England to make their mark on US in World Cup opener
England have been urged to lay down a World Cup marker when they take on the United States in their opening Group C match on Saturday.
Rustenburg: England have been urged to lay down a World Cup marker when they take on the United States in their opening Group C match on Saturday.
Steven Gerrard, who will captain the side in the absence of the injured Rio Ferdinand, believes Fabio Capello’s squad are ready to make a major impression on the tournament and the Liverpool midfielder underlined the importance of a positive start.
“The first game is always important,” he said. “It is important to stamp your mark on the tournament and let everyone know what you are about.”
Well-organised and resilient, the Americans represent England’s toughest opponents in a group that also includes Slovenia and Algeria.
“They are a good side but if we can get off to a good start and take maximum points I think everyone will take note,” Gerrard added.
“As a team the USA are very hard-working, very fit and physical. They will be trying to deny us time and space on the ball.
“They know we have quality on the ball. We are expecting to be pressed really quickly. I’m sure it will be a good physical battle but we are very confident we can win the match.
“I’m sure they are a lot more worried about us.”
An impressive run of nine wins from ten qualifiers, during which they scored 34 goals, had raised hopes that, with the benefit of Capello’s winning pedigree, England will be able to go beyond the quarter-final barrier at which they fell in the last two World Cups.
Recent weeks however have not been encouraging for the tens of thousands of England fans who have flown into South Africa.
The performances in friendly wins over Mexico and Japan have been some way short of convincing, the loss of Ferdinand is a significant one and Gareth Barry, a pivotal player under Capello, will not be risked on Saturday, having only just recovered from an ankle injury.
The United States’ quality was underlined by their run to the final of last year’s Confederations Cup in South Africa and AC Milan defender Oguchi Onyewu dismissed suggestions that Bob Bradley’s squad would happily settle for a draw.
“Our results last summer gained us a little more respect around the world and it gives you confidence you can compete with the best.
“The World Cup is a different monster of course and England are a good team but our expectation will still be to get a win.
“We will not be trying to frustrate them for as long as possible and trying to snatch a goal.
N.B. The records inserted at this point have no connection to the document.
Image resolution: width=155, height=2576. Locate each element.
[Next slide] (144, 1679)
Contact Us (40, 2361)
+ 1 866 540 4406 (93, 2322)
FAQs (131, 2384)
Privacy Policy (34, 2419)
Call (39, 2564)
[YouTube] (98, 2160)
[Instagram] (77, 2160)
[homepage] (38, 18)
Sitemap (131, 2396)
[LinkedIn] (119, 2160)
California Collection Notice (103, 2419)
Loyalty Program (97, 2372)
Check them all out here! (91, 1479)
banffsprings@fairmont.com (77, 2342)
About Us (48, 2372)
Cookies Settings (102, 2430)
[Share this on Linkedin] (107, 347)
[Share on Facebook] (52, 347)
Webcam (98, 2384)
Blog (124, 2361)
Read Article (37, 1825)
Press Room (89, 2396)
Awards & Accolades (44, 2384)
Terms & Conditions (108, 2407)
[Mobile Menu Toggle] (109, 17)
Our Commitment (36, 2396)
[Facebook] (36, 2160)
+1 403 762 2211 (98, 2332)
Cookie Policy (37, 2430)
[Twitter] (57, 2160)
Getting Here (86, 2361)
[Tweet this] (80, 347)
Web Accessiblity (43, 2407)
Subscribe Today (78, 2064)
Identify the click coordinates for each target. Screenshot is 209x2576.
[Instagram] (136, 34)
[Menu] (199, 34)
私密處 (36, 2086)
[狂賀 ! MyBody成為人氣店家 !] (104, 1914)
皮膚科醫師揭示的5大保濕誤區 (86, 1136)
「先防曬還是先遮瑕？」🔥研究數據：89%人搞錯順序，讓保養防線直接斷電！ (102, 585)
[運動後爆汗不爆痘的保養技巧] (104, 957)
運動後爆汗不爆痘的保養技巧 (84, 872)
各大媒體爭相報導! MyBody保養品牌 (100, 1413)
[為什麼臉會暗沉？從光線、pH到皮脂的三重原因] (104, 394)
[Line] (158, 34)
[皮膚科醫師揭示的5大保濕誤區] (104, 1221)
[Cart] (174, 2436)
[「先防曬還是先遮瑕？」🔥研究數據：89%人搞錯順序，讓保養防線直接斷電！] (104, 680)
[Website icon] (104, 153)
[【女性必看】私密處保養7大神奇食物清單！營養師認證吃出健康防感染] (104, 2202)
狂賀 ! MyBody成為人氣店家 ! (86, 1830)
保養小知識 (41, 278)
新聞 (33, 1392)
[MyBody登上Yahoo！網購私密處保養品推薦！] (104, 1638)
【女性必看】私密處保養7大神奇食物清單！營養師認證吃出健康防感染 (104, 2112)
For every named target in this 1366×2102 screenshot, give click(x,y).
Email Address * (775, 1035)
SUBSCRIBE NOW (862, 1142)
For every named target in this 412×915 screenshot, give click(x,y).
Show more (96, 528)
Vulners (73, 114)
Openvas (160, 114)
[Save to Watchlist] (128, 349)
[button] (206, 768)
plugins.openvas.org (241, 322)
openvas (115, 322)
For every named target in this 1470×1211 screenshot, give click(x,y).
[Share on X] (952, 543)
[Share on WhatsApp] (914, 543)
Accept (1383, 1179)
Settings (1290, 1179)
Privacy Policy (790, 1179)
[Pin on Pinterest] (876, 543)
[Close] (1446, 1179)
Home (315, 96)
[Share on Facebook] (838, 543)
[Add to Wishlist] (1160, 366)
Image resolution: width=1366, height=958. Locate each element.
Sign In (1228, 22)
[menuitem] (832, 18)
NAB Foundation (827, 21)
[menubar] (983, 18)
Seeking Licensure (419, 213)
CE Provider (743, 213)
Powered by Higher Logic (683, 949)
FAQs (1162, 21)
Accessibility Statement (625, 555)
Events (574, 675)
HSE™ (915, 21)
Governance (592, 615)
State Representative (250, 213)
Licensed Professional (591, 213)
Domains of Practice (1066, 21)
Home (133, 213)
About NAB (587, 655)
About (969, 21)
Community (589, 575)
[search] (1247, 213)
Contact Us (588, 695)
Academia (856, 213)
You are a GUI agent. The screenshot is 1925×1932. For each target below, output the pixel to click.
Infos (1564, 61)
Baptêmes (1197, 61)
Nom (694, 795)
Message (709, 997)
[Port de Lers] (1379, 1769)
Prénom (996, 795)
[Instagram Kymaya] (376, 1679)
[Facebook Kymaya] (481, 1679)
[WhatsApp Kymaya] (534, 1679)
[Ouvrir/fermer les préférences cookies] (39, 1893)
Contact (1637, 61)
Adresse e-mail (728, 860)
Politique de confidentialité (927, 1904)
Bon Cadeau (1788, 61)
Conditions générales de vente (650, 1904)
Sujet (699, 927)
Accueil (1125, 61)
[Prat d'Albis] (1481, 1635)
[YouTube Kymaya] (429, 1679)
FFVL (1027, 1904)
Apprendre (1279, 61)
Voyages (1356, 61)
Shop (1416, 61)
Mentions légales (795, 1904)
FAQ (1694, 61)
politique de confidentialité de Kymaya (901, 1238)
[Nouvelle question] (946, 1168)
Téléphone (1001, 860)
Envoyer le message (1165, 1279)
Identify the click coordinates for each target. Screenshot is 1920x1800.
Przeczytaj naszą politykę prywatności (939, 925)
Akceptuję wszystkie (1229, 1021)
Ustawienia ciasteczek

We want to attack well as well as defend well and if we play the way we know we can we will have chances.”
Barry’s absence will force England to field a reshuffled midfield in which Gerrard will be asked to play in a deeper role than he has been accustomed to of late, reprising a central partnership with Frank Lampard that has previously always added up to less than the sum of the two individuals’ talents.
That will mean Joe Cole coming in on the left with a brief to get forward and link with Wayne Rooney.
Cole was one of the few England players to do himself justice in Germany four years ago, when England went out after a quarter-final penalty shoot-out defeat by Portugal having failed to live up to all the hype that surrounded a supposedly golden generation of players.
Four years on, England’s hopes are in the hands of essentially the same group, but -- older and possibly wiser -- Gerrard and his team-mates appear confident that, under Capello’s guidance, this time could be different.
“This squad has got the experience of being in tournaments before, it’s got a fit Wayne Rooney, a fit Steven Gerrard and everyone is coming to that right age,” said Joe Cole. “If we can have that bit of luck that you are going to need, then we can go all the way.”
That theme was echoed by Gerrard. “Everyone is desperate to do well, he said. “We want to deliver at this tournament. We feel as if we’ve under-achieved over the years with the players we have got.
“I look around the squad and that gives me confidence.
“But it is easy to talk the talk. The difficult thing is to go out there and walk the walk.”
Key To Match
Wayne Rooney (ENG) v Jay DeMerit (USA)
If England are to go deep into the knockout stages of this tournament, it is widely accepted that Rooney must be at his best and stay on the pitch. A red card in the 2006 quarter-final proved fatal to their chances of getting past Portugal.
Saturday’s match will provide the first indicator of whether Rooney is ready to deliver, in terms of form, fitness and discipline. DeMerit’s job will be to stop him and, despite their denials, the Watford centre-back and his fellow defenders will inevitably do their best to wind up England’s talisman.